Hüseyin Tatlı, İbrahim Tatlıses'in en küçük erkek kardeşi… Ayrıca ailesinin erkekleri arasında en açık tenli ve tek renkli gözlü olanı. Üçüncü albümünü çıkardı ve sekiz yıl Ankara'da yaşadıktan sonra İstanbul'a döndü. Tatlı, hayatı boyunca her şeyi tek başına yapmakta inat etmiş bir adam…
Artık 40 oldum. Ama 39 diyorum… Böyle demek daha güzel, hâlâ 30'larında olduğun için daha gençmişsin gibi geliyor kulağa.
Sekizinci çocuğum, kardeşlerin içinde en küçükleri benim.
Her ailede küçükler daha avantajlıdır, daima daha fazla sevilirler.
20 yaş diyelim.
O ünlü olduğunda siz çocuktunuz yani, nasıl bir duyguydu bu? Ünlü biri vardı ve o benim ağabeyimdi.

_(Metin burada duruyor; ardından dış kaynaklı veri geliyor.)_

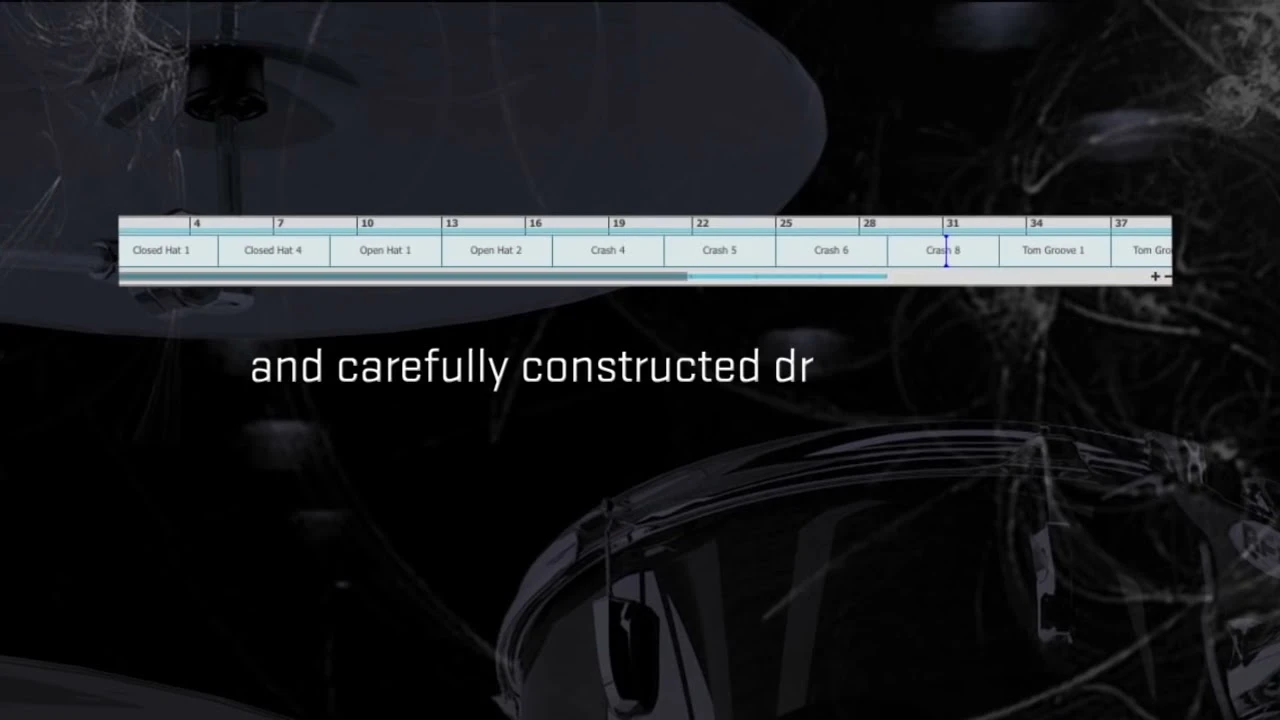Zoom out the timeline with minus icon
The width and height of the screenshot is (1280, 720).
tap(1167, 277)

O dönemler bunun tam anlamıyla ne demek olduğunu kavrayamamıştım henüz. Bizi ziyarete geldiğinde, mahallede Pinokyo bisikleti olan tek çocuk ben olmuştum.
Çocukluğunuz nerede geçti?
1974-1976 yılları arasında Mersin'deydik, ağabeyim 1978'de ünlü olunca bizi Urfa'ya taşıdı. O yoğun bir koşturmadaydı. Diğer ağabeyimiz ölmüştü ve babamız da yoktu malum… Babam ben iki yaşındayken vefat etmiş. Biz iki erkek kardeştik, yaşımız çok gençti ablalarım ise evlenmişlerdi. Sonrasında annem de İstanbul'a taşınma kararı aldı ve buraya geldik.
Evet. Babamı birkaç fotoğrafta gördüm, gözlerim ona çok benziyor. İbrahim bey (Tatlıses) bana baktığında "babamı hatırlıyorum" der. Kız kardeşlerimin de gözleri yeşildir.